Element and text location data:
· · · · ·
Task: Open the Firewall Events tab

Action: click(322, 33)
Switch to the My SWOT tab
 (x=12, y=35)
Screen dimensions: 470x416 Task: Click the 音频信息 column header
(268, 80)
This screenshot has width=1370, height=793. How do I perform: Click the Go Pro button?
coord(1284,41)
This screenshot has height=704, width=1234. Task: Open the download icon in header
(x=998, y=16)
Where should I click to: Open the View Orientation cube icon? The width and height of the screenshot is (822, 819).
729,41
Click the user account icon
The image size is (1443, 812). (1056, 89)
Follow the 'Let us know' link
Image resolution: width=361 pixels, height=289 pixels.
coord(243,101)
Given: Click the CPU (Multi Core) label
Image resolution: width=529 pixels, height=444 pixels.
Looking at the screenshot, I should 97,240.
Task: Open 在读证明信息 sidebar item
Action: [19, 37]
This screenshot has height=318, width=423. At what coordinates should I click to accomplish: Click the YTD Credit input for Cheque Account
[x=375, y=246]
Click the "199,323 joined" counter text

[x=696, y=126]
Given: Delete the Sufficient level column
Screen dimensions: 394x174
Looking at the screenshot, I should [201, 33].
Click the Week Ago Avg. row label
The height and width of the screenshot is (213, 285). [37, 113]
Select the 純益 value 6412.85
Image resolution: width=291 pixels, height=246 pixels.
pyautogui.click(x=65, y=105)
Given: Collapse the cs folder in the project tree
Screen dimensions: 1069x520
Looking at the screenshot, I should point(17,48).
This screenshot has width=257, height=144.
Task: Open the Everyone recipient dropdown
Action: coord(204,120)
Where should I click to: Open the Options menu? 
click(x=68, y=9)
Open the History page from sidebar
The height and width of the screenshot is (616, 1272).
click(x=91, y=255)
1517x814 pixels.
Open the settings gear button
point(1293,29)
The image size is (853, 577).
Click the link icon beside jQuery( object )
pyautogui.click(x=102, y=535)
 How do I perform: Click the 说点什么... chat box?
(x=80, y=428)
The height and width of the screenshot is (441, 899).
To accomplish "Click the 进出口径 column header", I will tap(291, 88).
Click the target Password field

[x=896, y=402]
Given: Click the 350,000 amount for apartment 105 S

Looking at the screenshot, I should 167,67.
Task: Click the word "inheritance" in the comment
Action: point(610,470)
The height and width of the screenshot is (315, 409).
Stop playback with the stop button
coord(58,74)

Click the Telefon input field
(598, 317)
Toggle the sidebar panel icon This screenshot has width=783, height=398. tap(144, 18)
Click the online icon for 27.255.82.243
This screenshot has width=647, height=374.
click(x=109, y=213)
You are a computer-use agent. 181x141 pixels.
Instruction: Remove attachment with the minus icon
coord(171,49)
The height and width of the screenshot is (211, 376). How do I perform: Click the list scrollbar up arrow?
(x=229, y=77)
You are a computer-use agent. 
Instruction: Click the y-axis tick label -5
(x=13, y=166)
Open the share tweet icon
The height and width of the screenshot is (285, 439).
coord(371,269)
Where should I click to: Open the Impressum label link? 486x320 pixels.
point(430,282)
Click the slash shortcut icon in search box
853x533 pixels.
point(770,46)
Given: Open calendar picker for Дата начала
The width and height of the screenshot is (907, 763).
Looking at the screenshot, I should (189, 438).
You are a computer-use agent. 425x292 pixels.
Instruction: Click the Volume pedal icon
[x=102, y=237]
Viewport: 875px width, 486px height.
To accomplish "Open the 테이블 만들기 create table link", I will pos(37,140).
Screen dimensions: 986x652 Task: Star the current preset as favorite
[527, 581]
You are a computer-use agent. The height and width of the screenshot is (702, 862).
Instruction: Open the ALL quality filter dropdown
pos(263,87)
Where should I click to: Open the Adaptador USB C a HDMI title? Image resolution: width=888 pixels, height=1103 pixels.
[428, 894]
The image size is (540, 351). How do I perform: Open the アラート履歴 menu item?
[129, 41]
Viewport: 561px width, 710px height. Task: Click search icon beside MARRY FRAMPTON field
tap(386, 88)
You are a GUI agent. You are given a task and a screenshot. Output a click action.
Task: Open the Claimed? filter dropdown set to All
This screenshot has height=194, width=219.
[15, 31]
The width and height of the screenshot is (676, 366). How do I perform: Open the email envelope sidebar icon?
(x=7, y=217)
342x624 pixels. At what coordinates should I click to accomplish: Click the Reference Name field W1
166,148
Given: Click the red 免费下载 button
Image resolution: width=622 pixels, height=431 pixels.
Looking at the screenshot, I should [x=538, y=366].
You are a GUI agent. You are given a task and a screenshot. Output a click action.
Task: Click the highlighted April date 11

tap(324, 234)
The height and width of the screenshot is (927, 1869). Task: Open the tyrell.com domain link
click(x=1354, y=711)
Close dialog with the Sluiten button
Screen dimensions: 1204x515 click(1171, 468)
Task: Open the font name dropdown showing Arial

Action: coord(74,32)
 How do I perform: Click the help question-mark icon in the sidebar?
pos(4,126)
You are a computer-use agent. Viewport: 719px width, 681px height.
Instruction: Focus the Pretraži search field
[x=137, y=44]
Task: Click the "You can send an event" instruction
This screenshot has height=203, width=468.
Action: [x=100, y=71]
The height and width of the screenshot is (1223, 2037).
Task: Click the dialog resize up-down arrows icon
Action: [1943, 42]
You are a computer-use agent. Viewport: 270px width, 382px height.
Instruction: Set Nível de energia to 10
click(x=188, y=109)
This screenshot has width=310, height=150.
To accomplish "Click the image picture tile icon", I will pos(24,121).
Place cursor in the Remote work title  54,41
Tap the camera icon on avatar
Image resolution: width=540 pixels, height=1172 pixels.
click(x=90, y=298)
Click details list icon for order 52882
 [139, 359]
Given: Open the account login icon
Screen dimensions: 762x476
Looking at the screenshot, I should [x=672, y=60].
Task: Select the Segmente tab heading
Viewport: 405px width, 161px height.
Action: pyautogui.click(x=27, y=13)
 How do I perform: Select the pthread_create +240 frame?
· · · · ·
__EXERCISE DESCRIPTION__:
Count the lines in the rows above that contain the string "input" and give only the number.

__REPLY__:
2